ФРАГМЕНТ ИСТОЧНИКА:
************

Собственно говоря, мы наперед знаем, что невозможно уста­новить ограниченное количество типов, с полным учетом в них всех особенностей тех тысяч языков и диалектов, на которых гово­рит человечество. Подобно всем прочим человеческим установлениям, речь слишком изменчива и слишком неуловима, чтобы под­чиняться вполне непреложным классификациям. Даже применяя до самых мелочей разработанную классификацию, мы можем быть вполне уверены, что многие языки придется насильно подгонять под тот или иной тип. Для того чтобы вообще включить их в схему, окажется необходимым переоценить значение той или иной их особенности или пренебречь временно некоторыми противоречи­ями в их механизме. Но разве затруднительностью классификации доказывается ее бесполезность? Я этого не думаю. Было бы черес­чур просто сложить с себя бремя созидательной работы мысли и встать на ту точку зрения, что у каждого языка своя единичная история и, следовательно, своя единичная структура. Такая точка зрения выражает лишь пол-правды. Подобно тому как схожие со­циальные, экономические и религиозные установления выросли на разных концах мира из различных исторических антецедентов, так и языки, идя разными путями, обнаруживали тенденцию со­впасть в схожих формах. Более того, историческое изучение язы­ков вне всяких сомнений доказало нам, что язык изменяется не только постепенно, но и последовательно, что он движется бес­сознательно от одного типа к другому и что сходная направлен­ность движения наблюдается в отдаленнейших уголках земного шара. Из этого следует, что неродственные языки сплошь да рядом са­мостоятельно приходят к схожим в общем морфологическим сис­темам. Поэтому, допуская наличие сравнимых типов, мы вовсе не отрицаем специфичности отдельного исторического процесса; мы только утверждаем, что позади внешнего хода истории действуют могущественные движущие силы, направляющие язык, как и дру­гие продукты социальной жизни, к определенным моделям, ины­ми словами, к типам. Мы, как лингвисты, удовлетворимся кон­статацией того, что эти типы существуют и что некоторые процес­сы в жизни языка направлены к их изменению. Почему же образуются схожие типы и какова природа тех сил, которые их создают и разрушают? Вот вопросы, которые легче задать, чем на них ответить. Быть может, психологам будущего удастся вскрыть конечные причины образования языковых типов.

************

ВЫДЕРЖКИ ИЗ МАТЕРИАЛА:
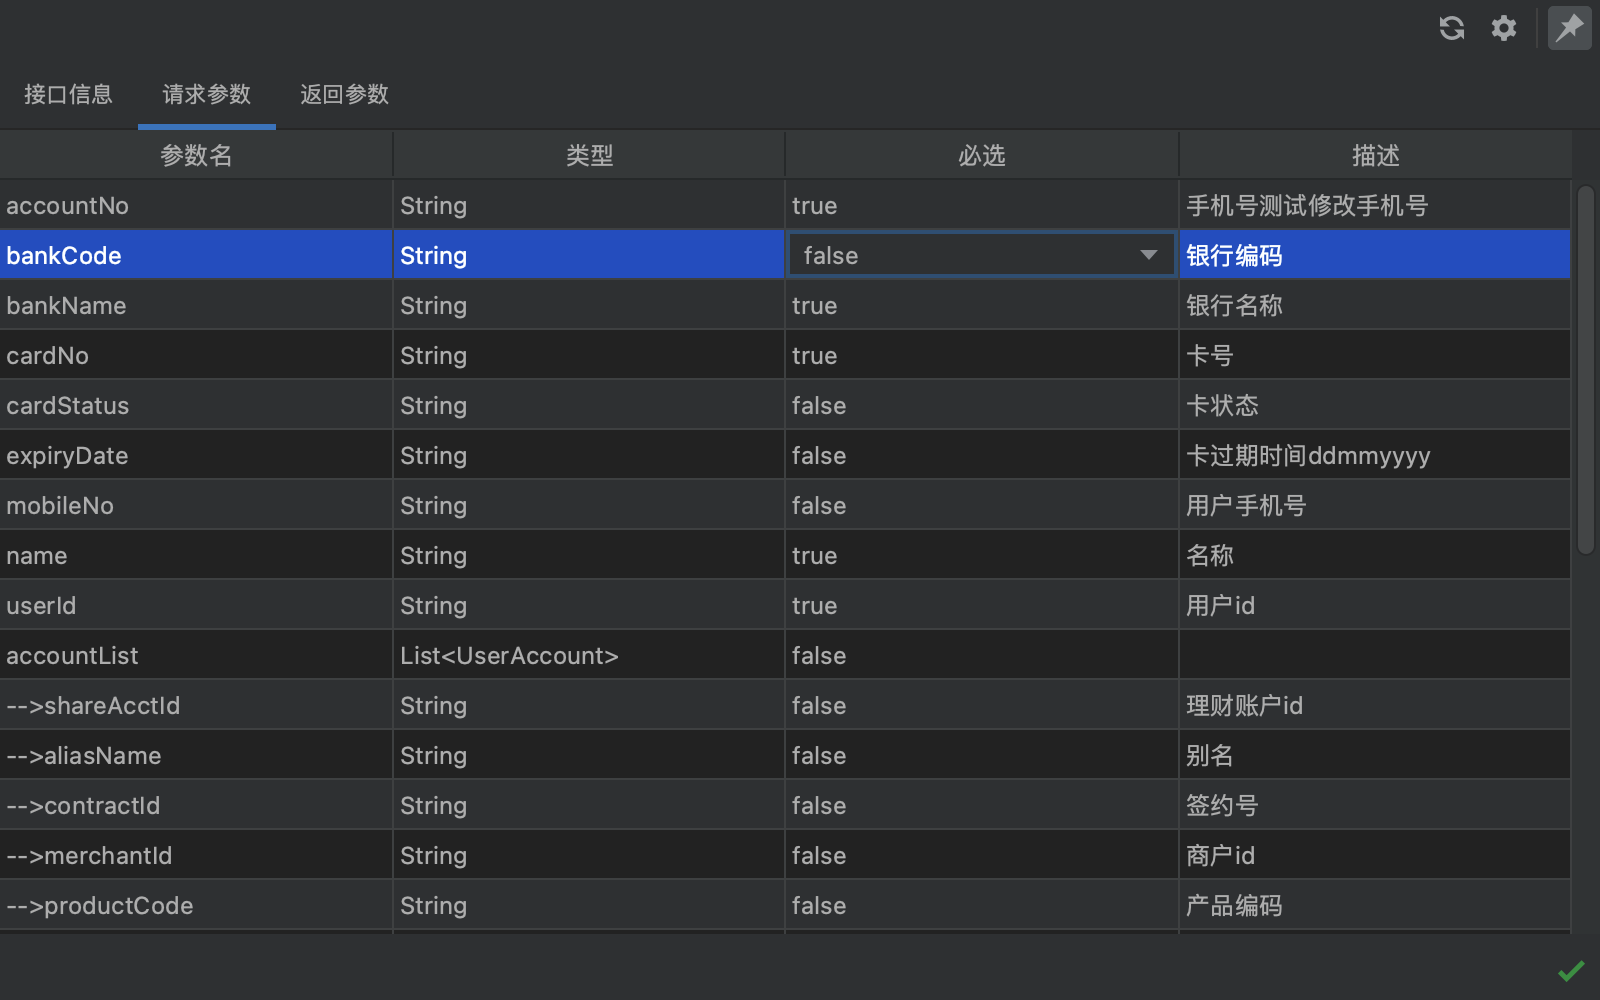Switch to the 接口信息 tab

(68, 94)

************

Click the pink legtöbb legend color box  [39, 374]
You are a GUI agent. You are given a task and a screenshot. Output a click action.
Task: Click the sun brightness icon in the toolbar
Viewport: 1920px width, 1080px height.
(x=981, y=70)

************

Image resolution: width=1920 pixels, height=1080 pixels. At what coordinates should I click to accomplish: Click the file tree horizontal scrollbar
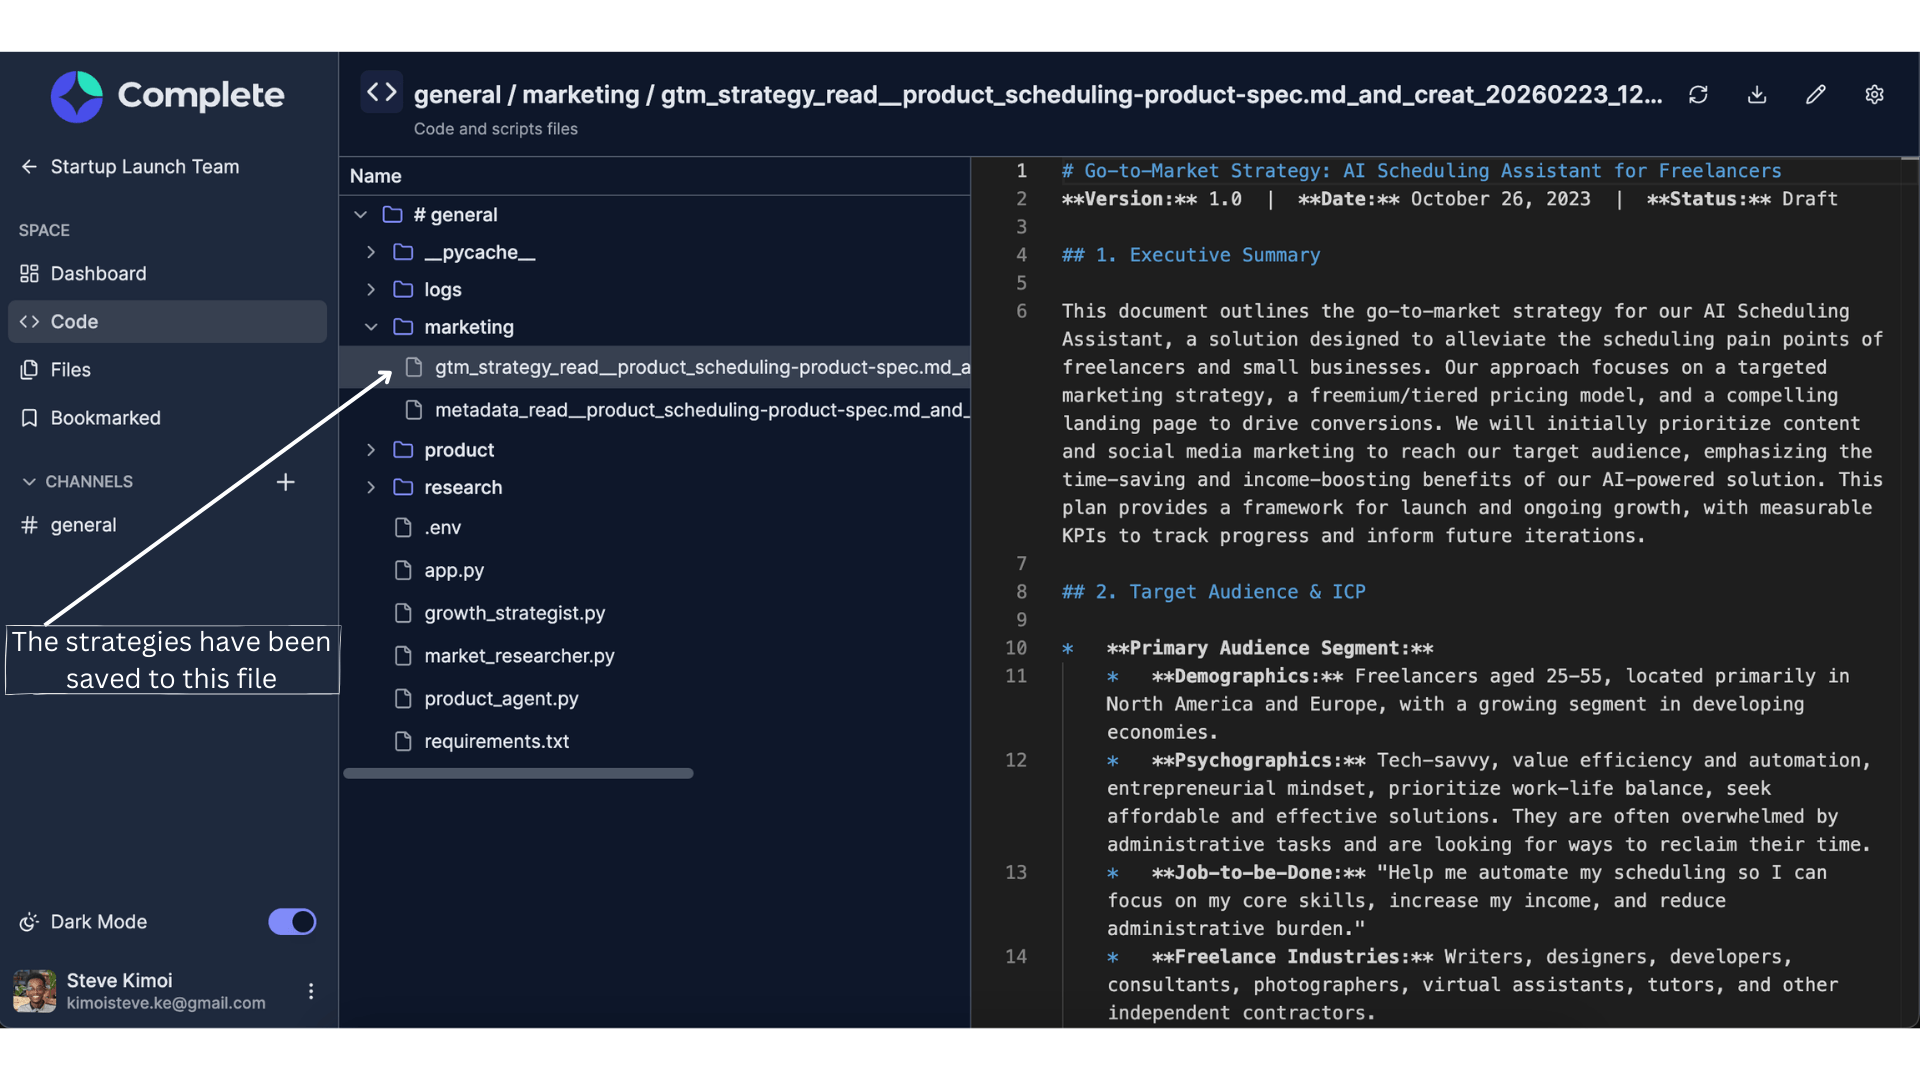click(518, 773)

************

ЗАДАНИЕ: Кому, согласно фрагменту источника, быть может, удастся вскрыть конечные причины образования языковых типов?

ОТВЕТ: Психологам будущего.